PESQUISADORES SIMPLES

Esta tribo é de viajantes que valoriza simplicidade e transparência acima de tudo no planejamento da viagem. Eles têm disposição para tomar decisões a partir de terceiros que sejam de confiança, já que buscam evitar pesquisas longas.

Na hotelaria, por exemplo, a esse grupo é fundamental um check-in e um check-out rápidos, sem filas e sem burocracia. No futuro, ao chegarem a um hotel, mostrarão seus passaportes e irão direto para o quarto, deixando para a internet a tarefa de revolucionar os canais de conexão – e não mais à recepção, como vem ocorrendo com os serviços aéreos.

PURISTAS CULTURAIS

Usam suas viagens como uma oportunidade de imergir em uma cultura pouco ou desconhecida, procurando se desvincilhar completamente de suas vidas em suas casas. As atividades dos viajantes desta tribo varia de acordo com a cultura que têm contato.
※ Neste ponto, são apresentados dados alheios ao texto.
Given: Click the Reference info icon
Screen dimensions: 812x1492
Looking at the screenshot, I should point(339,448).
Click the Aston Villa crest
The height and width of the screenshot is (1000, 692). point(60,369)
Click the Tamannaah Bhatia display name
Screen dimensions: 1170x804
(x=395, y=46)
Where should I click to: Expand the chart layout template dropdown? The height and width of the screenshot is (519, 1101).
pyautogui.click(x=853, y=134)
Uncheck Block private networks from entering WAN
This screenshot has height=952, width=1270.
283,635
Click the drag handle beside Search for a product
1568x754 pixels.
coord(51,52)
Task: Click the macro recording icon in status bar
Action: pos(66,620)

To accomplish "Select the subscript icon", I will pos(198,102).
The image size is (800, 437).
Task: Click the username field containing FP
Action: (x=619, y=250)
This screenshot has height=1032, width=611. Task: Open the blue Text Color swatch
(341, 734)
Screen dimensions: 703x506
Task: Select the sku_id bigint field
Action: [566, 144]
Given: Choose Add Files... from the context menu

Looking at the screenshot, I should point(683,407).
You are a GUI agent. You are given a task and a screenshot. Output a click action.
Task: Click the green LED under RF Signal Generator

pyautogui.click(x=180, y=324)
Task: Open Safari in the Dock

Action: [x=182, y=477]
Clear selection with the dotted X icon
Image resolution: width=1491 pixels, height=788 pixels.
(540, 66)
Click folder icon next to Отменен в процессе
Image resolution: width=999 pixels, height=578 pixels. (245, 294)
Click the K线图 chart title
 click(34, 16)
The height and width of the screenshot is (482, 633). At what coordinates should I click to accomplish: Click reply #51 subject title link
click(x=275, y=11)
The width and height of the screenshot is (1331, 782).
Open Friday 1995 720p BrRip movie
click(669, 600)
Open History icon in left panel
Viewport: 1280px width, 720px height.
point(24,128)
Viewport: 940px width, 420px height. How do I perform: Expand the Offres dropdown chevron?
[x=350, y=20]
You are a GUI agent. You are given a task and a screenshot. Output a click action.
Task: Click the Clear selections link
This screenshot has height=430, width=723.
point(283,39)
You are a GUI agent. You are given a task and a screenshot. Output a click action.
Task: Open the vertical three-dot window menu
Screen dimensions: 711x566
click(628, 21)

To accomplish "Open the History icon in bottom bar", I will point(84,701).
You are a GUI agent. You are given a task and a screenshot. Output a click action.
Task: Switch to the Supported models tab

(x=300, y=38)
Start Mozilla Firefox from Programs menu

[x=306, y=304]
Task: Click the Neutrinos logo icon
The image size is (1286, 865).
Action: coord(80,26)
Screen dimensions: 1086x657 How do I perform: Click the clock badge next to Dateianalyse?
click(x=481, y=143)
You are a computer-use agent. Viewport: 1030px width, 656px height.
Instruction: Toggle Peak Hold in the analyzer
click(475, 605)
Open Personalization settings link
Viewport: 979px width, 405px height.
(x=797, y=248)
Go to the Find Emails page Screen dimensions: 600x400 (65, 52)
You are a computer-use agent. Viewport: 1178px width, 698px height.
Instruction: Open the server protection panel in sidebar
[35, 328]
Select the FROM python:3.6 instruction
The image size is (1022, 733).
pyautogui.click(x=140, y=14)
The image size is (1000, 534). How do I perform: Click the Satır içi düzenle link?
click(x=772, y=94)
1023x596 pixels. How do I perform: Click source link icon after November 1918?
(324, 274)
São aversos à planos pré-feitos e buscam o genuíno em vez do popular ou comercial.

Em geral, não são fãs de redes de hotéis, preferindo acomodações alternativas, acreditando que se alojar na casa de alguém os torna “menos turista”. “Esses turistas terão que ser convencidos de que se hospedar em hotel não é só para turista. Localização, design e engajamento com a comunidade local são elementos importantes para conquistar esta tribo.”

CAÇADORES DE CAPITAL SOCIAL

Estes entendem que ser viajado é uma qualidade pessoal. Suas escolhas são feitas a partir do desejo de tirar o maior valor social possível com uma viagem. Eles tendem a explorar o poder das redes sociais para enriquecer e passar suas experiências. Em geral, estruturam suas aventuras tendo em mente que serão vistos na web.

“Se hoje em dia a maioria das pessoas reserva via internet, por que não animar os clientes com programas de fidelidade ou outros benefícios para que classifiquem o hotel positivamente nas redes sociais?”, indaga o estudo sugerindo atenção ao grupo que tende a ver com relevância o compartilhamento de momentos da viagem na internet.

CAÇADORES DE RECOMPENSAS

Buscam retorno do investimento de suas vidas corridas e de grandes desafios. Fazem parte da tendência wellness e buscam aprimoramento físico e mental através de experiências extraordinárias e certas vezes de luxo. “A hotelaria de luxo precisa se reinventar constantemente para suprir a demanda desta tribo. Spa, tamanho da televisão do quarto e total atenção aos detalhes tendem a refletir na avaliação deste perfil de viajante”, alerta o estudo.

“Hotéis que visam esta tribo precisam ter um processo que garanta que o cliente será gerenciado discretamente. Domínio de seu perfil nas redes pode ajudar a personalizar o serviço.”

VIAJANTES POR OBRIGAÇÃO

Esta tribo tem suas escolhas limitadas por obrigações e compromissos. Viajantes corporativos são o principal subgrupo deste perfil têm as necessidades e comportamento formados a partir de suas necessidades em determinado local e tempo. Suas demandas são modestas e redes de hotéis mais econômicas satisfazem suas poucas necessidades.

O estudo observa, contudo, que a eles a localização é relevante. “Os hotéis precisam de bons mapas em seus canais, incluindo funções de direções”.

VIAJANTES ÉTICOS

Fazem escolhas a partir de ideais políticos, preocupações com meio ambiente e até como sua viagem pode impactar uma economia local. A eles, uma viagem mais econômica tem dimensões éticas, incluindo economia compartilhada e trabalhos “micro-voluntariado”.

Em relação a eles, os hotéis podem aproveitar o posicionamento de sustentável. “Antes de fazerem a reserva, esses viajantes querem ter certeza de que o hotel cuida da água, remunera funcionários dignamente e sela parcerias com locais.”